Boudiette says blasting will occur only during daylight hours and will be limited to one or two blasts per day.
“Every precaution will be taken and the risk is low,” reads Boudiette’s statement. “The notification and pre-blasting surveys are actually a protection for homeowners in the unlikely event of damage so they can seek appropriate compensation.”
Barbara DeVries lives not far from the 500-acre data center site. She didn’t receive a notice — but her neighbor four homes down the road did. Hers is one of about half a dozen homes on the north side of 82nd Street North that did not receive the notice because they’re just outside the blasting radius.
Instead, DeVries says, she heard about the notices in a neighborhood Facebook group.

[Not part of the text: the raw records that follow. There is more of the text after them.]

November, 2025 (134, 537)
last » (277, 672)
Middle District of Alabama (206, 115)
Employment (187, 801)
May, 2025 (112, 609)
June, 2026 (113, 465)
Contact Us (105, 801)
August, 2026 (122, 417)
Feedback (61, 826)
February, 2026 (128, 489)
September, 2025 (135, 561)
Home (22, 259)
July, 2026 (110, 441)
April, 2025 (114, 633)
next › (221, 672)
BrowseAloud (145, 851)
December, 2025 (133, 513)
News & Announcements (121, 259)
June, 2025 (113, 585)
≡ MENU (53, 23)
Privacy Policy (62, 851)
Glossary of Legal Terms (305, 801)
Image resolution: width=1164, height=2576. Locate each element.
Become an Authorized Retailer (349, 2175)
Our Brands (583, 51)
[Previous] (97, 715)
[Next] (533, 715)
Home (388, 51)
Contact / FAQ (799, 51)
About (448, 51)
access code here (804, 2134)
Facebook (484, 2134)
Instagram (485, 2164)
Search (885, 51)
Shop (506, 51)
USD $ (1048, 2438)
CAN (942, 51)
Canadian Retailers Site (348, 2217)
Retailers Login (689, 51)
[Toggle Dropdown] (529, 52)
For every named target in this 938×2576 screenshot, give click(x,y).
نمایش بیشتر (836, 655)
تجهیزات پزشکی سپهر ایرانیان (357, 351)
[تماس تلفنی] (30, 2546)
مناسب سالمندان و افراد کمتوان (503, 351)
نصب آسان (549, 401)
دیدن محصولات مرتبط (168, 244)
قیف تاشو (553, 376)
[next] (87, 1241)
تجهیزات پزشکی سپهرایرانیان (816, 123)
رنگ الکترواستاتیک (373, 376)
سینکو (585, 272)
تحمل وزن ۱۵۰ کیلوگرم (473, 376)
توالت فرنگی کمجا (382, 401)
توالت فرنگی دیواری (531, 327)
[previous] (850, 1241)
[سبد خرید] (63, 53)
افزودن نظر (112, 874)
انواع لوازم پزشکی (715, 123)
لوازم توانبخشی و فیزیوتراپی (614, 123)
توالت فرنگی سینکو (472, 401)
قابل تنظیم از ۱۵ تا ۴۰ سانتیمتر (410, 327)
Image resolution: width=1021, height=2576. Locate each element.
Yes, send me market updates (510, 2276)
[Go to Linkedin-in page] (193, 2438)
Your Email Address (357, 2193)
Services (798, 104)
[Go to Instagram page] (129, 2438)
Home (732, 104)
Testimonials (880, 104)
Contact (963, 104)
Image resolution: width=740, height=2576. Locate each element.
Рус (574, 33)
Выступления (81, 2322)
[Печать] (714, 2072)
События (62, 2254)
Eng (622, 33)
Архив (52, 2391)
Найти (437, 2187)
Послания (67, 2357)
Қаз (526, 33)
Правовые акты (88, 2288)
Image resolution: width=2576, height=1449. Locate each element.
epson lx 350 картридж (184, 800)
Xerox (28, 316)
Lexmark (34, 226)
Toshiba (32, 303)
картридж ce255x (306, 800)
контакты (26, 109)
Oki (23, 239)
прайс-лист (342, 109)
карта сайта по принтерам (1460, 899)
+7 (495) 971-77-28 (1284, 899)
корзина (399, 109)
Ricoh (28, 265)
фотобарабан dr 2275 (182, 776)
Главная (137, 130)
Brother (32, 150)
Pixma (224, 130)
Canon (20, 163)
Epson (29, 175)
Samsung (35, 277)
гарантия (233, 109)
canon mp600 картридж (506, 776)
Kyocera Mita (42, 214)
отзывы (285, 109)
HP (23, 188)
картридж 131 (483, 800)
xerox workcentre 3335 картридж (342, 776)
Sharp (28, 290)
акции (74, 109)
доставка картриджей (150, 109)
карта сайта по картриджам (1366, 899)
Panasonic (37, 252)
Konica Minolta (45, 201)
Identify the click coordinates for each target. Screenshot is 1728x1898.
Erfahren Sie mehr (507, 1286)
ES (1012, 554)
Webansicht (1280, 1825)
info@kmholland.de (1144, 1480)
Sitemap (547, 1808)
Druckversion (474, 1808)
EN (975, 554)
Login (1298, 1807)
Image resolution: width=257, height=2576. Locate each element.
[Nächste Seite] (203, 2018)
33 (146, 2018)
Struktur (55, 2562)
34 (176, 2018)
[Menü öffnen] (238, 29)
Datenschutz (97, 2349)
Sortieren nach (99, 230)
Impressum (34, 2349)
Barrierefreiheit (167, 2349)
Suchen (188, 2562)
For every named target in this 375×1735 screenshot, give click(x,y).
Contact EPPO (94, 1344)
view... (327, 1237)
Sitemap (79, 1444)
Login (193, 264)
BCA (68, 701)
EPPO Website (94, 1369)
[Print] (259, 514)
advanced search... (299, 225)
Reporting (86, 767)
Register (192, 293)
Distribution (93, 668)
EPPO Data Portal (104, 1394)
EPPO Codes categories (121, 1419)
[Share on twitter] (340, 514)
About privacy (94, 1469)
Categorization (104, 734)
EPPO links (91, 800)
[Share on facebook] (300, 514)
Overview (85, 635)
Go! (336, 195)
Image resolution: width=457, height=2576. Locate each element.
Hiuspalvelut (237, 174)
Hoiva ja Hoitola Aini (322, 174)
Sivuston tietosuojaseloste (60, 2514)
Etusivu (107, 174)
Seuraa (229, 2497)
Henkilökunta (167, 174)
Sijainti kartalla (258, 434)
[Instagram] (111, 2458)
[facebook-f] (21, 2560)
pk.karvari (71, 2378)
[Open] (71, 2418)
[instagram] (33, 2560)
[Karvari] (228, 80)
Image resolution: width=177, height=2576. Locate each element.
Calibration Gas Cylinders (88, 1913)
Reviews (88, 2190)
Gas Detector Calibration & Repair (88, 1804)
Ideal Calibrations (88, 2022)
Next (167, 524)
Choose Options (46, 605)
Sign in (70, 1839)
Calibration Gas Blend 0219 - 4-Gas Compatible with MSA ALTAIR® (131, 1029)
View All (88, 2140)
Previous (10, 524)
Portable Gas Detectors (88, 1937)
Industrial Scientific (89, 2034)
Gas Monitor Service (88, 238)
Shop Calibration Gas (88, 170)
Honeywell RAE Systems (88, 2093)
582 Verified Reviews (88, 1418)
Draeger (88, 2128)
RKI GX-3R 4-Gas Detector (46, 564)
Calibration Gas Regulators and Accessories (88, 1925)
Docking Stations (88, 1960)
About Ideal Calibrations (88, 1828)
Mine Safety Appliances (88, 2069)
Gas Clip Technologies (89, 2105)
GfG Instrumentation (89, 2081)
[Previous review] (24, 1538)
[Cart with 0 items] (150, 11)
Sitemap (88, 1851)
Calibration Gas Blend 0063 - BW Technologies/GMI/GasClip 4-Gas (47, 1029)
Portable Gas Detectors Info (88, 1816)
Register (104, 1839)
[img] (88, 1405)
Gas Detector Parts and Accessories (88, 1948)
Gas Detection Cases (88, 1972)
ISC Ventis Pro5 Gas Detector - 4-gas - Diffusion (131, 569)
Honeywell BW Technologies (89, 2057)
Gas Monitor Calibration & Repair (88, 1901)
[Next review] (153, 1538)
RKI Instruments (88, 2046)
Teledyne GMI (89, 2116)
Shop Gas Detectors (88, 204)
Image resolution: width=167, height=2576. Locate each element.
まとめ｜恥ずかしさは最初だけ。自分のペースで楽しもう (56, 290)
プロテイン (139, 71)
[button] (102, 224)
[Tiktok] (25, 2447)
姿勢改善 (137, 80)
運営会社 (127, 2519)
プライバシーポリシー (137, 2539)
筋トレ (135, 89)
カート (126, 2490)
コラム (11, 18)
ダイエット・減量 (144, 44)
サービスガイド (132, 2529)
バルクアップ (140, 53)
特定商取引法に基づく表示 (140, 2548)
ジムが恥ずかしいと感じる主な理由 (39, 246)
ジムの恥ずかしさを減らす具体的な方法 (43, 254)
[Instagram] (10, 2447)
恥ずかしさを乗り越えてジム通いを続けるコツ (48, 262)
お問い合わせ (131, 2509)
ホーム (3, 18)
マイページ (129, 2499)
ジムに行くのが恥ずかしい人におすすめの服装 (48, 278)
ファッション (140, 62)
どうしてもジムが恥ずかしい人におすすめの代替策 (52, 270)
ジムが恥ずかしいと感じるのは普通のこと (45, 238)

“I think it is ridiculous. The division between getting (an inspection) done and getting it not done is a 20-foot-wide road. If a neighbor 20 feet away across the street is feeling any issues, we are going to have the same thing,” DeVries said.
Hill’s address is listed in the property’s rezoning application, but he didn’t get a notice either.
His main concerns were with water and electricity use and what impacts, if any, they’ll have on his utility bills. But now Hill has questions about the construction — and blasting — process too.

“I’m sure that is just so they offer an opportunity so (the developers) minimize their liability later,” he said. “You can’t say ‘my foundation shifted and there are cracks in this, and you guys did it.’ I can understand why they would do that, but we did not receive any of that.”
Beale Infrastructure is also behind Project Atlas, a 200-acre data center in Coweta. Nearly 100 people attended a community meeting in October, some with protest signs. That project is still making its way through the approval process.